Flüchtlinge dürfen im Libanon offiziell nicht arbeiten
Im Nordlibanon nehmen um Tripoli, der Hochburg der Sunniten, die Spannungen zu. Im Nordwesten, an der Grenze zu Syrien, hat die syrische Nusra-Front sogar eine Enklave für sich geschaffen. Sie grenzt aber an schiitisches und christliches Gebiet, kann sich daher nicht ausweiten. Doch in den zahlreichen Palästinenserlagern könnten sunnitische Extremisten zur Gefahr werden. Jeder zehnte Bewohner des Libanons lebt in einem solchen.
„Die Lager waren bereits überfüllt, als in Syrien der Krieg begann“, sagt Sylvia Haddad vom christlichen Hilfswerk „Joint Christian Committee for Social Service in Lebanon“ (JCC), das in den Lagern Schulen betreibt. Dann kamen Wellen von Palästinensern, die erst aus Palästina vertrieben worden waren und nun aus Syrien fliehen mussten, wo sie besser behandelt worden sind als die Palästinenser im Libanon. Als Folge stieg die Einwohnerzahl des Lagers von Ain Helweh nahe Sidon seit 2011 von 70.000 auf 120.000. Die neuen Flüchtlinge hatten nur wenig Geld dabei, und im Libanon dürfen sie offiziell nicht arbeiten. „Als die Hilfszuwendungen der UN gekürzt wurden, machten sie sich auf den Weg nach Europa“, sagt Sylvia Haddad.

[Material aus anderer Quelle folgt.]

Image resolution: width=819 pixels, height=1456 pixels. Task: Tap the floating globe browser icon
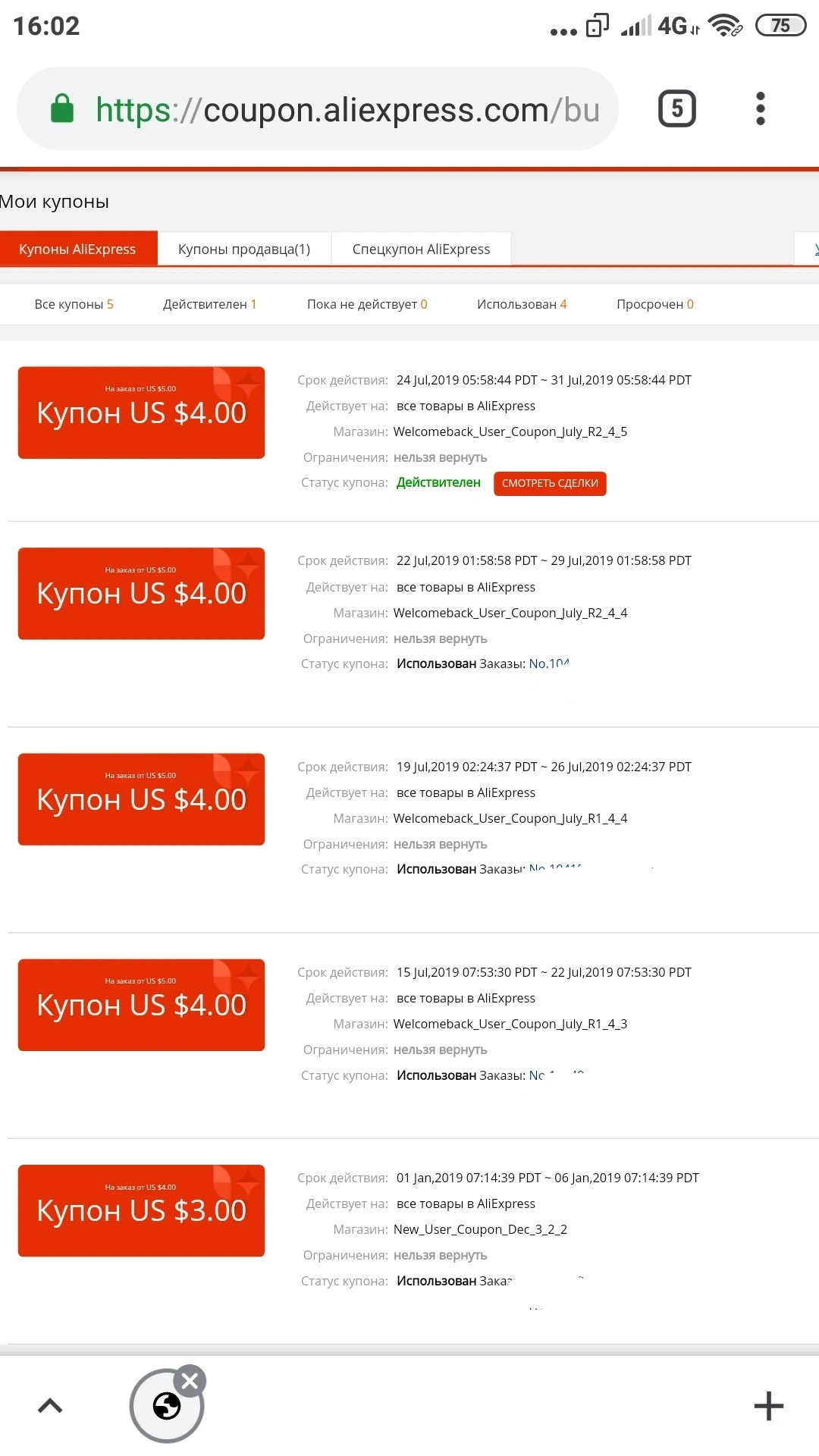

Finanziert hätten sie die lange Reise, indem sie oft den Goldschmuck, der den Frauen als Sicherheit dient, verkauften. Haddad hat beobachtet, dass um die Lager weiter Menschenfänger warten, die die mittellosen Jugendlichen mit Geld ködern und sie mit dem Versprechen einer „Welt des Kalifats und eines starken Emirs“ an sich ziehen. „Mit nur wenig Geld könnte man die Flüchtlinge im Libanon halten und sie vor dem IS schützen“, sagt Haddad, die jedes Jahr kämpft, die Mittel für ihr Budget zusammenzubekommen. Die deutsche Hilfsorganisation Brot für die Welt ist ihr wichtigster Geldgeber.
Sunnitische Libanesen sehen Flüchtlinge als „Zeitbombe“
Die doppelte Belastung – palästinensische und nun auch mindestens 1,2 Millionen syrische Flüchtlinge – setzt dem Libanon zu. Der öffentliche Diskurs ist nicht gerade fremdenfreundlich, und viele Flüchtlinge leben unter unwürdigen Bedingungen. Der schwache libanesische Staat tut sich schwer, eine Strategie zur Integration der überwiegend sunnitischen Syrer zu entwickeln. Denn die meisten sunnitischen Libanesen wollen nicht, dass sie bleiben. Denn das brächte das sorgfältig austarierte Gleichgewicht unter den Christen, Sunniten und Schiiten durcheinander. Immer wieder fällt daher der Begriff „Zeitbombe“, wenn von den syrischen Flüchtlingen die Rede ist.
Anders als die Palästinenser in den Lagern sind die syrischen Flüchtlinge aber nicht bewaffnet, und die Sicherheitsdienste des Staats, die in dieser Frage eng und effizient mit denen der Hizbullah zusammenarbeiten, geben zu verstehen, sie hätten die möglichen Unruhestifter gut im Blick. Immer wieder heißt es, keine der großen Gruppen im Libanon sei an einer Rückkehr des Bürgerkriegs interessiert. Zwar unterstützen sie unterschiedliche Kriegspartei in Syrien, das wirkt sich im Libanon selbst aber nicht aus. Ein erstaunlicher patriotischer Konsens ist gewachsen, mit dem Wunsch nach einem libanesischen Staat und nach sicheren Grenzen, die von einer starken Armee geschützt werden. Selbst der Generalsekretär der Hizbullah, Hassan Nasrallah, hat ausgerufen, dass jeder, der kämpfen wolle, das bitte in Syrien machen solle.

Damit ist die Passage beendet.